I’ve recently hit a fork in the road with my production app on how to handle a heavy Mongo data-crunching task. Here’s the problem:
I have thousands of client users across many server containers who all need the exact same bundle of heavily processed and compiled data from Mongo. Think players in a game all getting the final results of a series of many games, that are sorted, reduced, averaged in many different ways, etc. etc. And the result is a heavily processed
Object of data that the client needs to consume.
There’s three approaches in Meteor to this problem (that I know) of and I’m curious what the community may think is the best approach.
1. Do the Processing In Each App Container (Initial Approach)
call once they’re messaged that it’s ready.
I’ve read that this method is preferred because app container CPU and memory is cheaper (I assume financially) than database CPU and memory so it’s better to aggregate manually in app code. However, it’s slower than a true database aggregation.
Then a major downside is each app container is processing the data which is overkill if every client needs the same data and it bogs down the client app performance when this processing runs.
2. Use a MongoDB Aggregation (My Current Solution)
I was previously using the above method until I discovered Mongo aggregations! My JS compilation code ported to aggregation stages quite well. Even better, the Mongo aggregation benchmarked much faster than the JS server code in development. Great, right? Wrong, especially in production.
What I realized is now every app container will trigger the same Mongo aggregation which slams Mongo’s CPU, thus locking up my entire app, needlessly, as it performs the exact same aggregation of data X number of times at the exact same time. Super yikes. Major oversight on my part.
I read something about calling Mongo aggregations on the slave versus the master in order to free up the master CPU, so this could help. But there’s definitely no point in having Mongo run the same aggregation so many times when the same finished set of data can be shared to all the app containers. As far as I know and have researched, there’s no built in Mongo query/aggregation cache where it will serve up the same cached data if the aggregation/query params are the same.
3. Microservice Processing
This seems like the logical option at this point. As one microservice container could still use the faster Mongo aggregation code, but only call it once for each set of clients that need it. Then it would message the processed data over to each client server, who then sends it to each client.
What I worry about is scaling. If there’s a single server that’s processing all the data, it could bottleneck. Vertical scaling sounds good to a point, but then what? Horizontal scaling would only help if I wrote some kind of router that passes different processing requests to different containers of the same service somehow. Which is feasible, but will involve some complexity to get each container of that service to have a unique tag that the main app container code knows how to round-robin to.

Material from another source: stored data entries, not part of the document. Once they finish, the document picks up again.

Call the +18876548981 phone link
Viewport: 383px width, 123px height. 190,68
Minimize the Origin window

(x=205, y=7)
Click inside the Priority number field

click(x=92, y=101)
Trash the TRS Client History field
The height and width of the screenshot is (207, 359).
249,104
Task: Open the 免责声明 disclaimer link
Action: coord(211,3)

Ultimately I may still run into an issue of hitting Mongo with too many aggregations and slowing down performance for the rest of the app. So it might make sense to use app container processing within the microservice which would likely scale better.
It kinda sucked to get really excited over aggregations (and do all the work to start using them) to only find out they have heavy drawbacks and consequences. I didn’t think it would be as taxing to Mongo as it is. And overall, they’re fairly simple, just a lot of data.
Yet another approach is go the route of heavy denormalization of the data to invoke less (or no) aggregation in real-time, but this is a development hassle and managing all that denormalization is a pain.
Any thoughts on all this?